What is remarkable is that the Peels – Lester, his wife Susan and son James – only farm on 67 acres. That's not much more than a smallholding and their flock comprises just 35 ewes.
They also run a herd of 27 Hereford cattle where equally remarkable has been their return to pedigree success after losing their livestock during the foot and mouth year of 2001.
"We had the native pedigree breeds of Suffolks and Herefords before foot and mouth took us out, so when we re-stocked we started as we had before. Everything here is bred naturally. We buy stock in very rarely. I would like to get the Suffolks up to 50 breeding females but it is a long process because we cull very hard. You have to do that to keep the quality."
Lester, of Greystone Farm, Over Silton believes that one of the main reasons behind the current crop of excellent ewes and lambs is also down to the rams. "The ram we are using at the moment is from Ireland, although we also buy rams from Northumberland. This Irish tup has had a major influence on our females.
"We like sheep that conform to a breed standard and have real character. I like to see them with their heads up and looking perky."
Lester also had an exceptional finish to his agricultural show season. The Peels took the breed championship in the last six shows they entered including Nidderdale, where Lester grew up. He farmed between Bewerley and Greenhow, having moved to Pateley Bridge from Leeds when he was three years old. The final show of the season was the Masham Sheep Fair event held over two days.
"At Masham we took the Supreme Championship, beating the Texels. It's open to debate whether Texels, Charollais or Suffolk are the best, but this year the farmers have put Suffolks to the top. There has been a major swing back to the Suffolk and I think that's because they get the weight quicker than other breeds. Every Suffolk breeder needs to concentrate on good skins and a good carcass. If we all get those elements right I think Suffolks will be top again next year."
The ram that won Lester his Supreme title at Masham was sold early on in the year to a neighbouring farmer. But Lester had arranged with the ram's new owner that he would show him this season.

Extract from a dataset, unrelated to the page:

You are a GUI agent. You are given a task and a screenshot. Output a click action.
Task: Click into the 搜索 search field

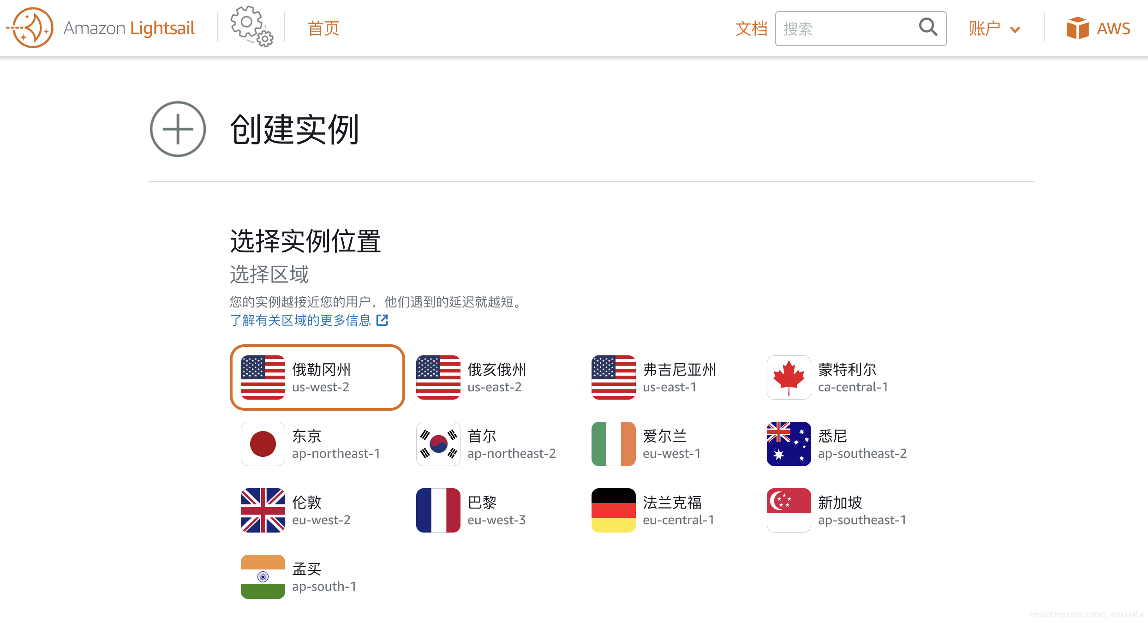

The value of showing and entering all types of breed competition is something that Lester holds in high regard.
"We meet a lot of people at shows who then come and buy privately. Apart from three, we haven't marketed our sheep at all this year."

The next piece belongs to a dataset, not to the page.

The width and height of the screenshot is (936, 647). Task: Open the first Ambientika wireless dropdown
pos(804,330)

The Hereford herd isn't shown, although there is a possibility that James may do so in the future. "We have no problem in selling them. We usually take them to around 17-18 months and sell them as stores for others to finish.

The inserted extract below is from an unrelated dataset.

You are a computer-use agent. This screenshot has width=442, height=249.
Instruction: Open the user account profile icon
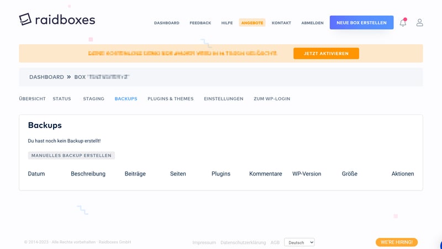pyautogui.click(x=419, y=23)
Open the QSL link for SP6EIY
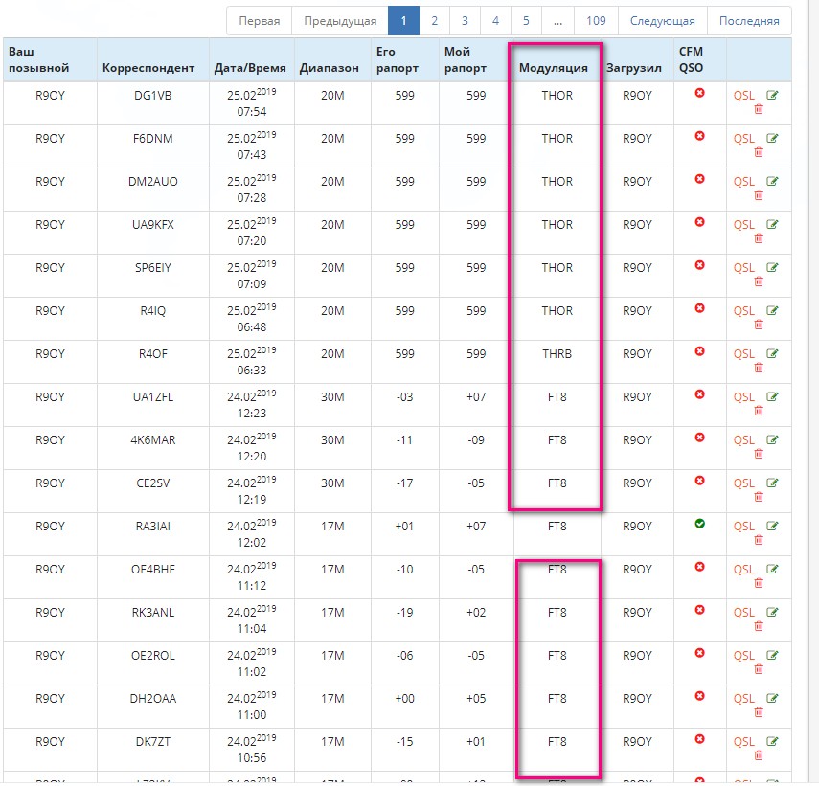 pos(744,268)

"I think people realise what they have been missing taste-wise once they have tasted Hereford beef, or Hereford crossed with either Simmental or Limousin as we produce.
"We are building up the herd and at present we have 15 calving. We would like to get that to 20. That's about as far as we can go with our acreage."
Making 67 acres viable involves more than concentrating on sheep and cattle breeding at Greystone Farm. Susan works full-time and Lester turns his hand to gardening and recently put in a new cattle handling system for a farmer nearby.
The couple also started a B&B business five years ago.
"When Susan's parents had this farm the vet that used to visit was Alf Wight, the real James Herriot. That's been quite a pull for holidaymakers."
Here on the western edge of the North York Moors, 800 feet above sea level, the Peels are sitting pretty right now. But Lester knows you are only as good as your last competition.
"We have bought a new ram from the Waltons' Roseden flock in Northumberland. It is always something of an unknown quantity when you're using a new ram, but we are looking forward to next year's lambing."